They paused outside the ward block. Trevor looked up into the clear, star-studded night sky.

‘You coming back to join us, then?' Peter asked.

‘I am back,' Trevor corrected.

‘So you are,' Peter smiled. ‘How long before you're back to normal?'

‘What's normal?'

‘You snapping at me like now,' Peter grinned. ‘I suppose if nothing more happens here in the next two weeks, you can pack and go back to your flat.'

Trevor recalled the empty, grubby, dismal rooms, the lonely workaholic life he'd led before he'd been injured. And he knew that he didn't want his life to continue like that. Not any more. He had a mental image of Jean Marshall's apartment, and he suddenly knew that he didn't want that either. Then he remembered a woman with long dark hair and sad eyes –

‘Trevor!' Peter shook his head. ‘You can't even stay awake when someone's talking to you.'

‘Sorry, just thinking about something.'

‘Save it until the morning, you need to be on the ball tonight.'

Tony Waters was in the ward office with Lyn and an auxiliary nurse. Trevor could see them through the glass window between the office and the corridor. Lyn's dark head was bent close to Tony's fair one, as they studied a sheaf of papers.

‘The hospital has come up with new security arrangements for the wards,' Andrew Murphy waylaid Trevor and handed him a file.

‘Any good?' Trevor asked.

‘How should a mere constable know?'

‘I suppose any measure has to be an improvement,' Trevor said hopefully.

‘Especially on the ward that live women are spirited out of and dead ones spirited back in.'

‘Sergeant Joseph, I take it you're back on duty?' Tony walked out of the office.

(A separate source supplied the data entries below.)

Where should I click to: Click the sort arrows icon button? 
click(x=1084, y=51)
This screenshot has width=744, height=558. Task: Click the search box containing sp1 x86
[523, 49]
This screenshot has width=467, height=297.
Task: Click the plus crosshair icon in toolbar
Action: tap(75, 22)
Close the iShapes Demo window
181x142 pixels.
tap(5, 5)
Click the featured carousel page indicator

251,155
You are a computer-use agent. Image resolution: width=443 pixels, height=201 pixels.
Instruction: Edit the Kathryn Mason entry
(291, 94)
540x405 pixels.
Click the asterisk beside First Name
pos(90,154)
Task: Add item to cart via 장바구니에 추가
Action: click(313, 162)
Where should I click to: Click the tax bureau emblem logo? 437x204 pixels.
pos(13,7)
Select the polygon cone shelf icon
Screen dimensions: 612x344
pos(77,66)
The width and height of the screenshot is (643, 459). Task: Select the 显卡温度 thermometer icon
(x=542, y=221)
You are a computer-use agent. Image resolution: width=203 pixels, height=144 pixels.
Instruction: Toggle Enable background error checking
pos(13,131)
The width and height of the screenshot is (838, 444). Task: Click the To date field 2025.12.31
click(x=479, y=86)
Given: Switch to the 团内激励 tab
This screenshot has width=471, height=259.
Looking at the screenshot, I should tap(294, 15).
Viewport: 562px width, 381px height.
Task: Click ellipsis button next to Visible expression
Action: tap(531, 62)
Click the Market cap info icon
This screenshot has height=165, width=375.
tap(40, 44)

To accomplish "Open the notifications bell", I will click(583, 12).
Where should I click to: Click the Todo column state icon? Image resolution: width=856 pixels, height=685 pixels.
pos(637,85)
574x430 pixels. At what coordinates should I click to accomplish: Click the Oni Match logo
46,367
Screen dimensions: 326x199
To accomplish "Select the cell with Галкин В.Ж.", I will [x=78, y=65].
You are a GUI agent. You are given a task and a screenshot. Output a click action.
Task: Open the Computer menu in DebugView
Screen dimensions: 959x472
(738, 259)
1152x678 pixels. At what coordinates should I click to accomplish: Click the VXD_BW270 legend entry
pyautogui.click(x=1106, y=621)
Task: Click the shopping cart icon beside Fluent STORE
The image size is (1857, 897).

‘No,' Trevor opened the door to his room. ‘I'm just being used as an extra pair of eyes.'

‘I've arranged for one extra nurse to work on this ward. Day and night.'

‘That's good,' Trevor glanced at Lyn through the glass.

‘The Trust held a meeting this afternoon. They passed a resolution ordering that outside doors will be kept locked at night and all qualified nurses to hold keys, in case of emergency. Also a headcount of patients will be carried out every two hours.'

A woman's high-pitched screaming pierced the air.

‘Lucy Craig again,' Lyn left the office and ran down the corridor.

‘It's a problem keeping the security low-key, so it doesn't upset our patients,' Tony watched Lyn enter Lucy's room.

‘Better an upset patient than a dead one, like Vanessa Hedley.' It was the sort of cheap remark Peter would have tossed off without a second thought, but the hostile glare Tony sent his way lingered afterwards in Trevor's mind.

‘This is ridiculous,' Jean Marshall poured herself a brandy after handing Michelle a cup of coffee.

‘What's ridiculous?' Overawed by the opulence of Jean's apartment, Michelle was perched on the edge of her chair.

‘You being here.' Jean had begun to realise just how much this female bodyguard was going cramp her style. ‘There's a porter on duty downstairs, electronically-activated doors and safety devices, so there's no way anyone could get up here without my permission or the doorman knowing.' She conveniently omitted to mention the fire escape. While Michelle Grady was dogging her movements, there was no way she'd find the privacy to telephone, let alone see her lover.

‘Just remember what happened to Vanessa Hedley and the others.'

‘They were taken from the hospital.'

‘Vanessa certainly, but we can't be sure of the others.'

‘I suppose you can't,' Jean agreed. ‘Well, take your pick of the spare bedrooms. There's clean towels and soap in all the bathrooms, help yourself to whatever you need. I'll go to bed with this,' she lifted the brandy bottle.

‘You have your personal alarm to hand?' Michelle asked.

‘Never go anywhere without it.' Jean lifted her arm and Michelle saw it dangling from her wrist.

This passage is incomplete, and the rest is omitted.